Task instructions:
Can you lay out everything from the line containing "Given: Cancel the MailEnable installation" down to the end of the data as a Markdown table with the columns "Row" and "Line", giving each line its row number, skipping blank lines, and leaving the pictures out?

--- Data for the task ---

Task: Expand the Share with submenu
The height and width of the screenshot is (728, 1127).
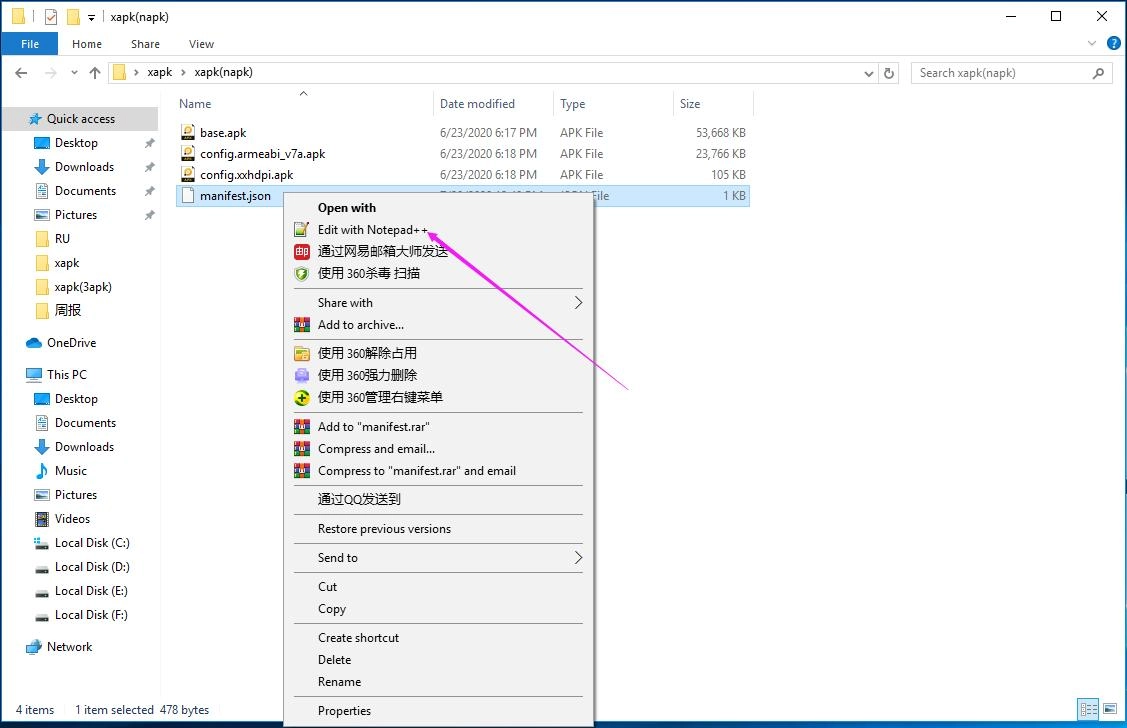Action: [343, 302]
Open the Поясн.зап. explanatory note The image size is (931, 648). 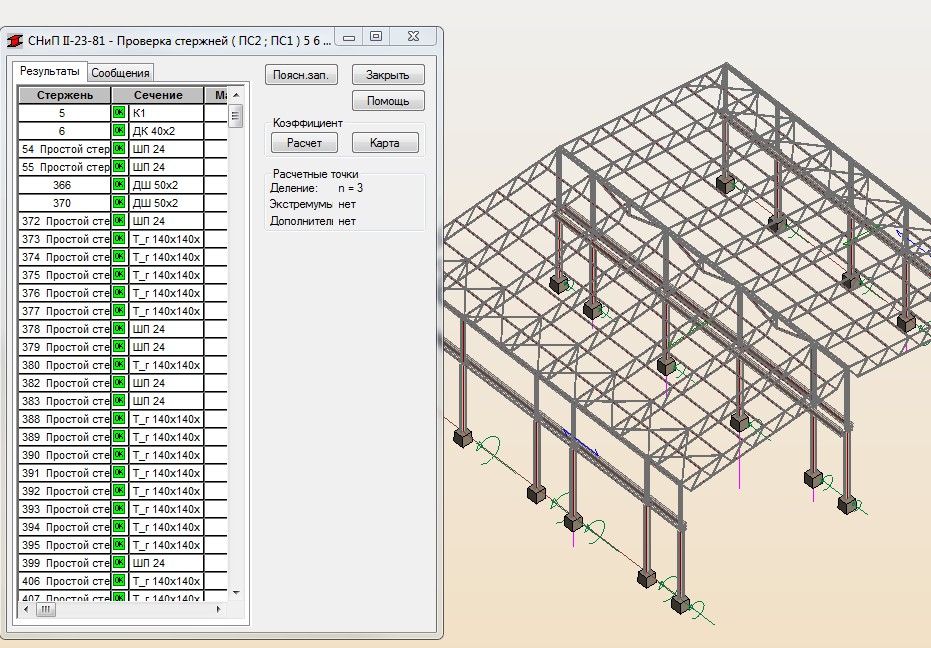click(x=301, y=75)
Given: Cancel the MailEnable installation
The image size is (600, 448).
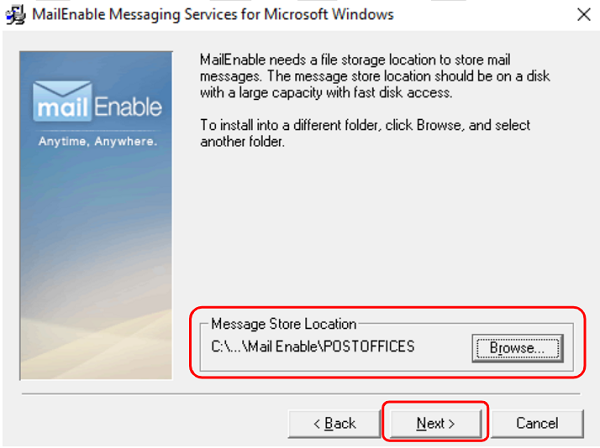Looking at the screenshot, I should pyautogui.click(x=536, y=423).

---

Solution for this task:
| Row | Line |
|---|---|
| 1 | Given: Cancel the MailEnable installation |
| 2 | The image size is (600, 448). |
| 3 | Looking at the screenshot, I should pyautogui.click(x=536, y=423). |